The outlook, released on Oct. 19, reports that the southern two-thirds of the continental U.S., the East Coast, northern Alaska, and Hawaii could all see warmer conditions than usual. That doesn't, however, mean you won't need an umbrella. The NOAA reports that the southern United States could have a drier-than-normal winter, while the northern region of the country could see wetter conditions.

If that sounds pretty chill — well, not literally chill — it could actually come down to La Niña, a phase of the climate cycle when the sea-surface temperature of the central and eastern tropical Pacific Ocean is cooler than usual. (El Niño, on the other hand, is when the water is warmer than normal.) The NOAA gives a 55 to 65 percent chance of La Niña developing before this winter.

“Typical La Niña patterns during winter include above average precipitation and colder than average temperatures along the Northern Tier of the U.S. and below normal precipitation and drier conditions across the South," Mike Halpert, deputy director of NOAA’s Climate Prediction Center, said in the report.

While some parts of the country could see a warmer winter, the Northern Tier of the U.S. could get quite a chill.

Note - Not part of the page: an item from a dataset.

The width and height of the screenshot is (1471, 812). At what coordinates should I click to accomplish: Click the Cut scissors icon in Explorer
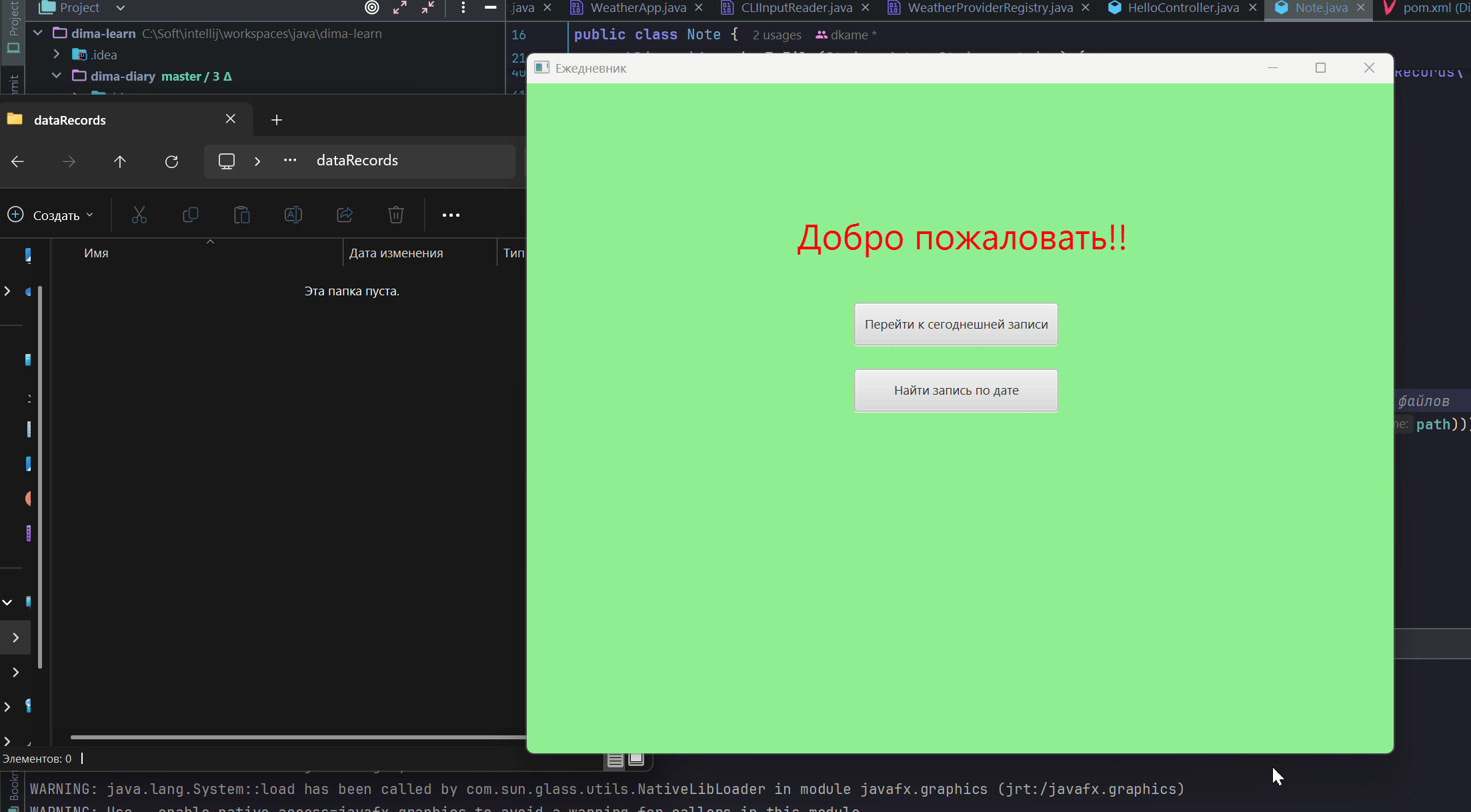click(139, 215)
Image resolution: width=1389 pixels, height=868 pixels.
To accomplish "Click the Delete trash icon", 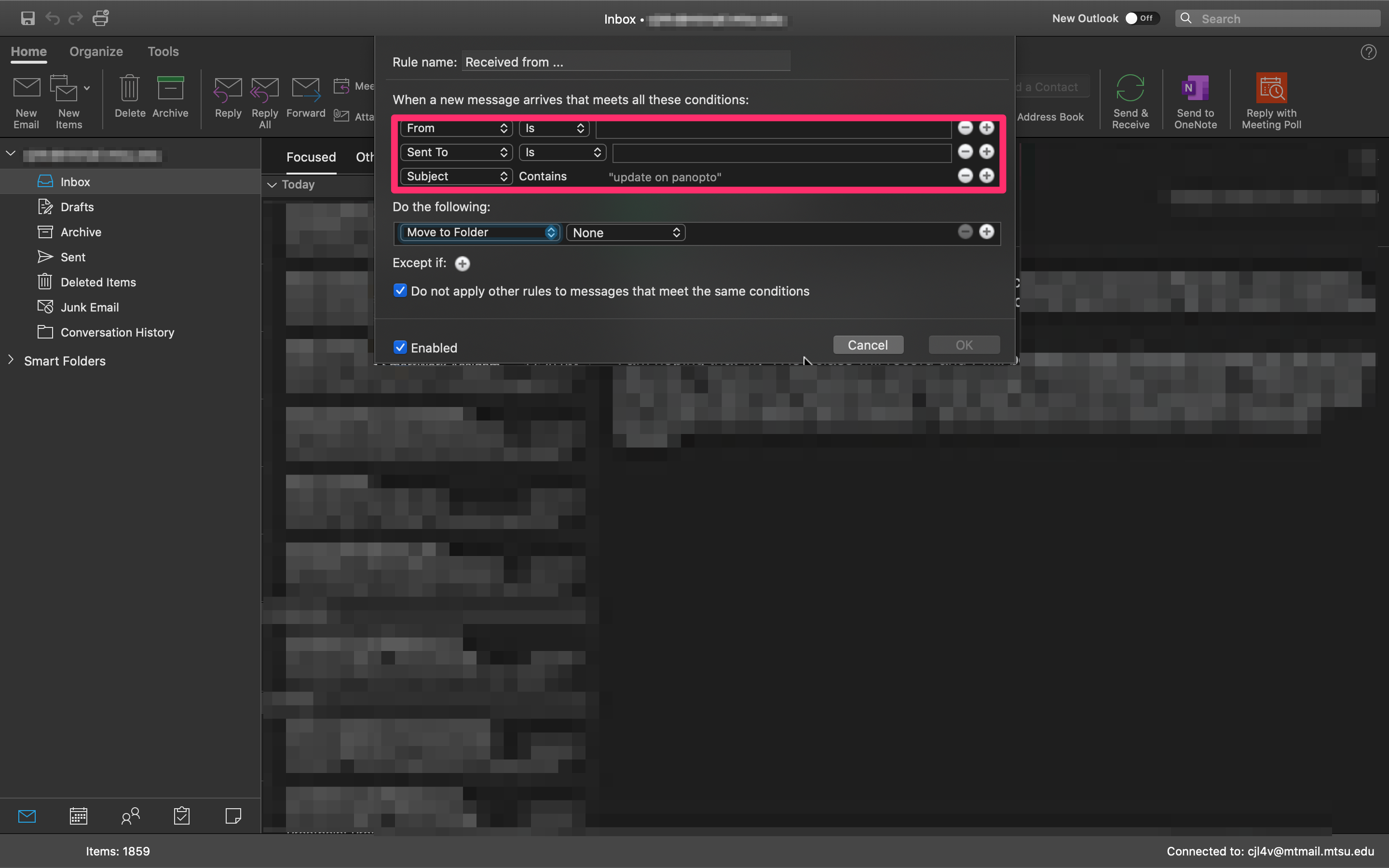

From Minnesota to the Pacific Northwest, and southeastern Alaska, these regions will actually see below-average temperatures. The rest of the country has an equal chance of "above, near, or below-normal" temperatures, according to the report.

If the temperature is going to be warmer in some part of the country, leave parka and shovel in the closet, right?

Not necessarily.

The NOAA report doesn't include snowfall. The outlook gives the likelihood that precipitation and temperature will hit the average, or be higher or lower, but even higher temperatures could still mean there will be snowstorms. According to the report, forecasting snow depends on the track and strength of the storm and isn't generally predictable until a week beforehand.


If you've been enjoying a milder fall in the Northeast, the glory of shorts in October might be coming to an end. According to, it'll get colder in the next week in the Southeast and Midwest, before an even colder "blast" through the Plains, South and Rockies. And, then some parts of the Appalachian and northern Great Lakes could get some snowflakes.

While some parts of the country begin to prepare for snow and ice, some parts of the U.S. are still cleaning up after they were roiled by tropical storm season. From August through September, storms hit Texas, Florida, and Puerto Rico, causing flooding, displacing residents, and creating big challenges to infrastructure in some locations. After Hurricane Harvey hit Texas in late August, Houston has only just emptied its reservoirs of the floodwater. Meanwhile, nearly 80 percent Puerto Ricans are still without electricity, a month after the island was hit by Hurricane Maria.

If it seems like this year isn't stacking up to be so different from previous winters, that's because it's been warmer in general. According to, last winter from 2016 to 2017 ranked as wetter and warmer for some parts of the country, while others had some of the coldest on record. Houston, in particular, saw the warmest weather on record, with an average of 61.5 degrees. Further northeast, Boston had its fifth-warmest winter, with an average temperature of 35.6 degrees (which actually sounds pretty cold, but it's all relative).

So, maybe it's not such a bad idea to keep that parka close by.